The Short Life and Tragic Death of Florence Lawrence, the World's First "Movie Star."

By Tom BakerPublished 20 days ago Updated 20 days ago 18 min read
2
Florence Lawrence 1908

I woke up one morning, nearly eight years ago, and a dead woman was goading me into writing a poem for her. I have no clue as to why she chose me. I even had the music to which to set said poem (in the manner of a 78 RPM from oh, maybe, 1916 or so). That woman was Florence Lawrence, the "Biograph Girl," the "World's First Movie Star."

Here's the poem:

This is for Florence Lawrence

Alone in a world of care,

This song is for the little girl with the auburn hair,

She danced her way to stardom,

And danced like a candle flame;

A vision of love, from heaven above

Florence her blessed name.

That little vision of sweetness

Alive on the silver screen,

Cast shadows of longing into my heart

For the movie queen,

The angels all gathered around her

To bid her a fond embrace;

Flapping their wings, the joy that she brings

Delivered me into grace.

But heaven was lost without her, so heaven above came down,

To seize her in crystal webs of splendor

Her funeral gown;

A shroud that enraptured millions

Delivered her into grace;

A grave grown so cold, in decades grown old

To shadow poor Florence's face.

Now angels are sadly weeping

To realize her body lies,

Not in the eager hearts of million

Wand'ring eyes,

But open the gates of heaven

For Florence waits just beyond;

A Rose in her grasp, the world in her clasp

For Florence is dead and gone!

Sing me a song of Springtime,

Sing me a song of June,

Let's make our love beneath the light of a silvery moon,

This is a song for sweethearts,

Lost in a world of care;

Wait for me love, in heaven above,

Florence I'll meet you there.

Little Buddy AI had this to say about it:

Yes, the poem is beautifully written. The author uses vivid and emotive language, creating strong imagery that draws the reader in. The rhythm and rhyming scheme give it a melodic flow and the consistent theme throughout ties it all together. It is a touching tribute to Florence Lawrence that paints a clear picture of her influence and impact, while also expressing the sadness of her passing.

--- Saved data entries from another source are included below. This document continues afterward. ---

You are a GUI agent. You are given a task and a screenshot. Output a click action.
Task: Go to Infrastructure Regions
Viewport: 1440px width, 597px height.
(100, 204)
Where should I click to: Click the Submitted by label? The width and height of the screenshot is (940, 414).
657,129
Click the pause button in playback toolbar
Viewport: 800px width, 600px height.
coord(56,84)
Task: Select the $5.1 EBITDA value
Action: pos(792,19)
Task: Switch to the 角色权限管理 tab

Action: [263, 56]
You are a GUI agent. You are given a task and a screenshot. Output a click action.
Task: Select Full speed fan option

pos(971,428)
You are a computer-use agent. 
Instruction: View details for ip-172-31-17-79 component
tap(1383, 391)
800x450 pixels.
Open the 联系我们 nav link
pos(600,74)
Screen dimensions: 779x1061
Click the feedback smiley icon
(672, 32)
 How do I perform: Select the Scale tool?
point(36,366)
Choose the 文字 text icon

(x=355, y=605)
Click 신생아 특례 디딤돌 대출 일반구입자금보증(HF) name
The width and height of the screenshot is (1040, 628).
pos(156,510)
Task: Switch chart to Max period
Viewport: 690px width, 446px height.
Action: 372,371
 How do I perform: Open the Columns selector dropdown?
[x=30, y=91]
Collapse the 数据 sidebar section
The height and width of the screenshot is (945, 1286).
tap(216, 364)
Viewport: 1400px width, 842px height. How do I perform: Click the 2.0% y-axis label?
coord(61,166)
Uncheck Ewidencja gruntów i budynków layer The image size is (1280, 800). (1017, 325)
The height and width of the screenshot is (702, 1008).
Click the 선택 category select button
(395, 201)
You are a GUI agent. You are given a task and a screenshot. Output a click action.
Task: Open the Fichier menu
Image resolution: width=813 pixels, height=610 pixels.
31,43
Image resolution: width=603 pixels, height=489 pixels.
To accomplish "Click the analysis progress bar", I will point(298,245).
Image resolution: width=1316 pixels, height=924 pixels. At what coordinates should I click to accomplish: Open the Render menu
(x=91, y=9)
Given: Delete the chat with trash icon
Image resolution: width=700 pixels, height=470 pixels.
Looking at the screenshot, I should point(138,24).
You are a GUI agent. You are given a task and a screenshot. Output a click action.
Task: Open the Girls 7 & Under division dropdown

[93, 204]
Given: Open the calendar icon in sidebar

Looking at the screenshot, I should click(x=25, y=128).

Florence Lawrence was born Florence Annie Bridgwood in Ontario Canada, on Jan 28th, 1886. She began performing with her mother in Vaudeville, as "Baby Flo, the Child Wonder." Kelly R. Brown, author of "Florence Lawrence, The Biograph Girl: America's First Movie Star" (McFarland, 2007) wrote of an early incident that became a part of the act, wherein little Flo would proceed out on stage, look around in distress, and begin to bawl loudly in fear, much to the audience's amusement. Flo was the apple of her mother's eye, and the family referred to her as "Queenie" as she got older.

Young Florence began traveling with a variety of different touring companies, performing in summer stock before appearing in bit roles for Edison, who had developed the newfangled Wonder of the Modern Age: The Motion Picture Camera. Edison was convinced that he'd be the only one to ever produce "flickers" (as they were popularly known). He was soon disabused of that erroneous notion.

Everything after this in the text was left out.